Principles of Task Based Language Teaching: Rod Ellis | TELT | Scoop.it

Shona Whyte:

Very clearly structured 2006 conference presention - given with lectern and mic and no slides - in Busan, Korea, by Rod Ellis. The video is online at the Asian EFL Journal website, accessible with the login member and password busan2006 (which are helpfully posted on their video page).

 

Ellis explains what task-based language teaching (TBLT) is and why it is relevant to teaching English in Korea, illustrates with Korean students

and discusses criticisms of the TBLT approach

 

Ellis identifies 3 dimensions of language teaching

- goals (learning objectives)

- content (Type A versus Type B syllabus)

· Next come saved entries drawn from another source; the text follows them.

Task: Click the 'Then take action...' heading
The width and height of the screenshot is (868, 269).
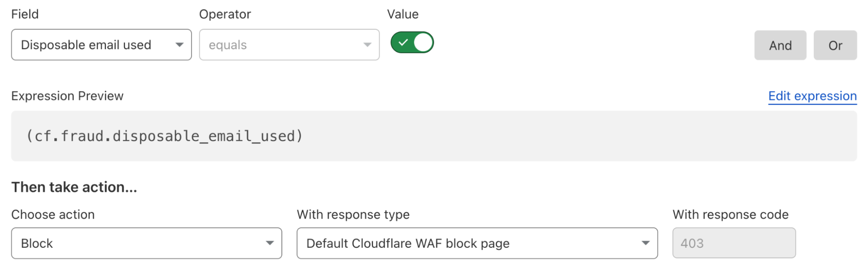Action: coord(74,187)
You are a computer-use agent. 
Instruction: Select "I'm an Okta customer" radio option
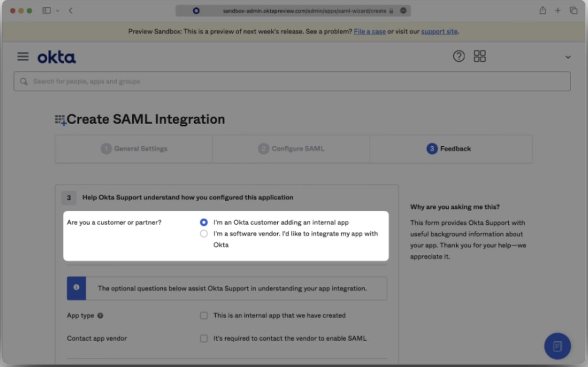tap(204, 222)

- methodology (accuracy vs fluency)

 

He introduces the notion of the Type B syllabus, which specifies learning activities or tasks, but not the language to be used.  "Language is a by-product of the tasks."

 

TBLT aims to develop knowledge of language for natural communication, using a series of message-focused tasks, and the methodology is fluency, "saying what you want to say" rather than "using the language accurately."  However, there is an accuracy side to the methodology of TBLT.

 

Why tasks?

1. develop implicit knowledge incidentally through the effort to communicate (an attempt to recreate the same conditions in the classroom as for L1)

2. allow automatisation - unless you experience trying to communication in "real operating conditions" (like outside the classroom) you will never use the language fluently

 

What is a task?  4 criteria

1. goal-directed (not a linguistic purpose)

2. primary focus on meaning (using language)

3. participants choose linguistic resources (unlike Type A frameworks which provide language resources)

4. task has clearly defined outcome

 

Unfocused versus focused tasks: unfocused tasks are not designed to use a particular language feature, which focused tasks are oriented towards a particular grammatical structure, although primary focus is always on meaning.  No situational grammar activities, to practice a particular structure.